La croissance de la surface forestière implique logiquement une croissance du volume de bois : dans les trente dernières années, le stock de bois vivant a augmenté de 50 %, passant de 1,8 à 2,8 milliards de mètres cubes. Sur cette période, deux départements seulement ont vu leur volume de bois sur pied diminuer : il s’agit des Lande et de la Gironde, à cause des tempêtes de 1999 et 2009.
Mortalité en forte hausse
Voilà pour les bonnes nouvelles. Car la situation est, malgré cette croissance continue, inquiétante : la croissance a tendance à ralentir voire, dans certains départements, à se transformer en décroissance. Dans ces départements, la mortalité des arbres et les prélèvements dus à des coupes « sanitaires » sont supérieurs à la production biologique, avec un bilan net qui devient négatif.
La mortalité des arbres est en très forte hausse à l’échelle nationale : elle a augmenté de 80 % en dix ans. « La surface forestière touchée actuellement par le dépérissement est équivalente au cumul des surfaces touchées par les incendies de ces 35 dernières années. »
L’IGN explique que la mortalité en hausse des arbres est due à plusieurs facteurs qui se surajoutent les uns aux autres : les maladies, les « bioagresseurs » et la sécheresse. Des maladies comme la chalarose du frêne, due à un champignon, ou des insectes comme les scolytes sur les épicéas, déciment ces populations d’arbres d’autant plus rapidement que ceux-ci sont affaiblis par la sécheresse.
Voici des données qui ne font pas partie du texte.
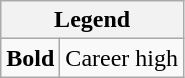
Career high [122, 58]
Bold [30, 58]
Legend [92, 20]
Search for the cell housing the specified text and yield its [X, Y] center coordinate. 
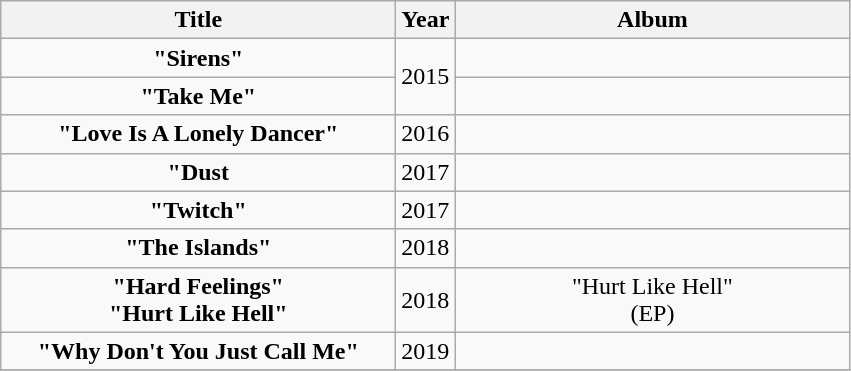
2016 [426, 134]
2019 [426, 351]
Title [198, 20]
Year [426, 20]
"Hurt Like Hell"(EP) [652, 300]
"The Islands" [198, 248]
"Twitch" [198, 210]
Album [652, 20]
"Take Me" [198, 96]
"Dust [198, 172]
2015 [426, 77]
"Why Don't You Just Call Me" [198, 351]
"Hard Feelings" "Hurt Like Hell" [198, 300]
"Sirens" [198, 58]
"Love Is A Lonely Dancer" [198, 134]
L’IGN note que désormais, l’espèce la plus touchée par la mortalité est l’épicéa commun, qui est passé devant le châtaignier et le frêne. Du fait de la crise des scolytes, la population d’épicéa décroît – il en meurt plus qu’il n’en pousse. Cette diminution est due à la fois à la mort des arbres touchés par les scolytes qu’aux prélèvements dits « sanitaires » (coupe des arbres pour tenter de limiter la propagation du parasite).
« Croissance radiale »
L’inventaire de l’IGN présente également des données très intéressantes sur « la croissance radiale » des arbres, c’est-à-dire le rythme auquel leur tronc s’élargit. Ces données sont importantes pour comprendre l’impact du réchauffement climatique sur la croissance des arbres. Certaines espèces, comme le pin maritime ou le pin d’Alep, voient leur croissance radiale accélérer, tandis que d’autres, dont l’épicéa ou le sapin pectiné, la voient ralentir fortement.
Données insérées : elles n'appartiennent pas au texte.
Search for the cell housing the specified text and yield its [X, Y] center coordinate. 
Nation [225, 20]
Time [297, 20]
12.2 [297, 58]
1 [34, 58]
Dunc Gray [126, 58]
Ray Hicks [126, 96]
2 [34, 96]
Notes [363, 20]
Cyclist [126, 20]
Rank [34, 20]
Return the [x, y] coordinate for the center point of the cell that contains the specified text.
Les analyses de l’IGN sont nuancées : l’institut explique que l’impact du réchauffement climatique est parfois positif et parfois négatif, selon les espèces et selon les territoires (l’IGN parle de « SFR » ou systèmes forestiers régionaux). Dans les SFR les plus fertiles et les plus propices à la croissance des arbres, c’est-à-dire essentiellement en plaine, le changement climatique « est synonyme de détérioration des conditions de croissance (moins de précipitations, réchauffement très marqué) ». Dans les SFR qui, au contraire, étaient auparavant moins propices à la croissance (moyenne ou haute montagne en particulier), le réchauffement climatique amène une « amélioration des conditions » de croissance des arbres, avec « un réchauffement modéré conduisant à une saison végétative plus longue ».
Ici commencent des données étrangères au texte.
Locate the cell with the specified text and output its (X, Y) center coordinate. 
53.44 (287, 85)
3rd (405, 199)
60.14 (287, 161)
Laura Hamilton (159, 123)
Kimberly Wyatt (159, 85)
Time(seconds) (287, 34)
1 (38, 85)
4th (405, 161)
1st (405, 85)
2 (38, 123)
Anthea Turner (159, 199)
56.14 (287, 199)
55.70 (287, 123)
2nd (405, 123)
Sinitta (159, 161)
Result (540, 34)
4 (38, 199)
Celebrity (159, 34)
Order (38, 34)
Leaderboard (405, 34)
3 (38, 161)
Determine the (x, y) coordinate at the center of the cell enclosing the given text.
Outre les problèmes liés au dépérissement d’un certain nombre d’espèces, l’inventaire forestier de l’IGN permettra aussi, dans les années à venir, de suivre l’évolution de la répartition des espèces sur le territoire, le réchauffement climatique induisant, de façon mécanique, la « remontée » vers le nord d’espèces qui ne se développaient auparavant que sur le pourtour méditerranéen.
Toutes les données de l’inventaire sont à retrouver sur le site de l’Observatoire de la forêt piloté par l’IGN.